■ **The exercise**
Pick out every line below that contains the string "room", and copy each one. Case counts, so match uppercase and lowercase letters precisely.
•••
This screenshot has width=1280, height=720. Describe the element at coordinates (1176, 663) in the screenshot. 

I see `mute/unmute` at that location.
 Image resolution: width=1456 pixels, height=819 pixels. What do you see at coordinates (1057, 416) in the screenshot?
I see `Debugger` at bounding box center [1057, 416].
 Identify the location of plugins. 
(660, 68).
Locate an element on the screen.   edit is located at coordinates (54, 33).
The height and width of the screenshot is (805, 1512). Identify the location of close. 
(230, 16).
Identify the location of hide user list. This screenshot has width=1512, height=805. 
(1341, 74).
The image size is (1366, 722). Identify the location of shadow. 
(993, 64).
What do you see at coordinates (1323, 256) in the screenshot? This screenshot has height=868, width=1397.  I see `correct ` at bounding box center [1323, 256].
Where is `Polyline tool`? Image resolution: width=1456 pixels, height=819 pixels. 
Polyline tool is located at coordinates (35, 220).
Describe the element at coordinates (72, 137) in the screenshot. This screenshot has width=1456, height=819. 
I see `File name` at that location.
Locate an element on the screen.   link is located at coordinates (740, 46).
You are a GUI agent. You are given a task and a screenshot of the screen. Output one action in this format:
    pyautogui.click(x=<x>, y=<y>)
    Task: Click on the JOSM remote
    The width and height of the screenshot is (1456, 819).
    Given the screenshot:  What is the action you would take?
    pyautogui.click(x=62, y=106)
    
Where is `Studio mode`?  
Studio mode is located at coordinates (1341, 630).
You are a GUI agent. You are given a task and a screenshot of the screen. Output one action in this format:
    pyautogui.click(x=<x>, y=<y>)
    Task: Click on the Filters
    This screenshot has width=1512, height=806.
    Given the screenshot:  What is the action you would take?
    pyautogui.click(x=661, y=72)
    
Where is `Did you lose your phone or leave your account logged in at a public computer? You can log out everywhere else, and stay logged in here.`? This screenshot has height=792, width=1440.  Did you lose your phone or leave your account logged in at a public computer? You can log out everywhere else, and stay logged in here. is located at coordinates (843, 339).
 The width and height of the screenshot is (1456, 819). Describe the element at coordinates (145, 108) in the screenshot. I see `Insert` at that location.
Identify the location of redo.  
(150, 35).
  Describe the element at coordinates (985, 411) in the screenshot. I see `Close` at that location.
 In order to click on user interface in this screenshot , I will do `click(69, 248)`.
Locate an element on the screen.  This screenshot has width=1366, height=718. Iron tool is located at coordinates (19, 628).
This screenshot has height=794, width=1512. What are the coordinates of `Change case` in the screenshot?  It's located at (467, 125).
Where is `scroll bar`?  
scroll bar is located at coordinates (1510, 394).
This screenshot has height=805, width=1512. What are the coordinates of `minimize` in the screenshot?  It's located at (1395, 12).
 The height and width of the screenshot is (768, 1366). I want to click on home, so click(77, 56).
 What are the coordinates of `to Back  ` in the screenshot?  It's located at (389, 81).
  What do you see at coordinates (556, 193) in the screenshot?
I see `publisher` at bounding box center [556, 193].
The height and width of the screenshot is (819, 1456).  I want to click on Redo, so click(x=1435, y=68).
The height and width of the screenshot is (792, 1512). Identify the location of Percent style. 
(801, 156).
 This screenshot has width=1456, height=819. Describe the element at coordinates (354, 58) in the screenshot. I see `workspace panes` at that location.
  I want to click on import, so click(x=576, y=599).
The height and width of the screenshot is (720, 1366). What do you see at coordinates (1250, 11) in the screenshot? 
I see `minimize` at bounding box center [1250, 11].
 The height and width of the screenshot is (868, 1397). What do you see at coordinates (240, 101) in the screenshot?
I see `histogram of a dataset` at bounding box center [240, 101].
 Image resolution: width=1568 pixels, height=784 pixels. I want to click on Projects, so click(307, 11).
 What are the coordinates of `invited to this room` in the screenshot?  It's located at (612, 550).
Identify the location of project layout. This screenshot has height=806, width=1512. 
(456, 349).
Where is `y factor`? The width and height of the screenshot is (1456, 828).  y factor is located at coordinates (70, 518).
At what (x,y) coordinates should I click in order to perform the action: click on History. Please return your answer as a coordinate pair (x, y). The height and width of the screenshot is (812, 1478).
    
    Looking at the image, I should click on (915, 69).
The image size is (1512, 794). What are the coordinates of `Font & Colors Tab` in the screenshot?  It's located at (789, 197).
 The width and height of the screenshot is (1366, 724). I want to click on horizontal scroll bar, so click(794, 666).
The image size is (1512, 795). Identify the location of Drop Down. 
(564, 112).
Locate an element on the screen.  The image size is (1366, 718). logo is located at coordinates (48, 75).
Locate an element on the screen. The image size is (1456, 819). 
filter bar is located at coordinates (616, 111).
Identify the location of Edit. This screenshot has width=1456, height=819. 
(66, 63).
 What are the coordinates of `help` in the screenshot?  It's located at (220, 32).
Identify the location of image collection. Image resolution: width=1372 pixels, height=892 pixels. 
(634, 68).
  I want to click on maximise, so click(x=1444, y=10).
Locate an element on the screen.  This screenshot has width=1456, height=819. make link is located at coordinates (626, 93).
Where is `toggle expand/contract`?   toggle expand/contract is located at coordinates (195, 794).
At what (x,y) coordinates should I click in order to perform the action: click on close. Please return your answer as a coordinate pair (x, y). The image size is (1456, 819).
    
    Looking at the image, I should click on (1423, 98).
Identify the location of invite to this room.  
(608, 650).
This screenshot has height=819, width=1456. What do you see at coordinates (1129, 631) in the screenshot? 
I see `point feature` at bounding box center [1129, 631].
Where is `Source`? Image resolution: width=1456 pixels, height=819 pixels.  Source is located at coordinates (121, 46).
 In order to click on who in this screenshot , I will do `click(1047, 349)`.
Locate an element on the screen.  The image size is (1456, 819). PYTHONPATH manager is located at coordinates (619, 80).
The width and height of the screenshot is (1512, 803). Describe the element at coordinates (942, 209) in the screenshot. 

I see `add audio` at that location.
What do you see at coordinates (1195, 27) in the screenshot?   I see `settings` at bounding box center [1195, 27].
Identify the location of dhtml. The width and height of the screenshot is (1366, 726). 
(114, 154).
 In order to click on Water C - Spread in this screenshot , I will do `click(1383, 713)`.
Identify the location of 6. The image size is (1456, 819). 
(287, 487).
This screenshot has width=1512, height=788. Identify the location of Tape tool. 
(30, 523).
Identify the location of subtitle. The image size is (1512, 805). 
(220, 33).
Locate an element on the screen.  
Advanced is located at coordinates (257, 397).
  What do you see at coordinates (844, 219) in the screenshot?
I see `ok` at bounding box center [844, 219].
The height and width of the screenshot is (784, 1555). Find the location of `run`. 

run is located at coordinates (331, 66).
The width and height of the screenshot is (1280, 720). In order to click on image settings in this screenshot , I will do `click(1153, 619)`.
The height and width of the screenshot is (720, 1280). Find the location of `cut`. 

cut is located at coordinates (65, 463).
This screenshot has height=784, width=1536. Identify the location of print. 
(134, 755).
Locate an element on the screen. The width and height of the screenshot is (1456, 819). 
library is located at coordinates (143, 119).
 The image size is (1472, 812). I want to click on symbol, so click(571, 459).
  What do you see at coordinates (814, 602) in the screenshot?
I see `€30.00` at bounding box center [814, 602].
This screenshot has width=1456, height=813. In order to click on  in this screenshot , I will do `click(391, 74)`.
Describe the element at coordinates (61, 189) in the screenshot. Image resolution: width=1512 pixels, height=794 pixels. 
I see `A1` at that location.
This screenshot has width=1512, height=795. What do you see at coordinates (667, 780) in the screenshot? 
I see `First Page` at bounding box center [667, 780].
•••
■ **Complete response**
 What are the coordinates of `invited to this room` in the screenshot?  It's located at (612, 550).
Identify the location of invite to this room.  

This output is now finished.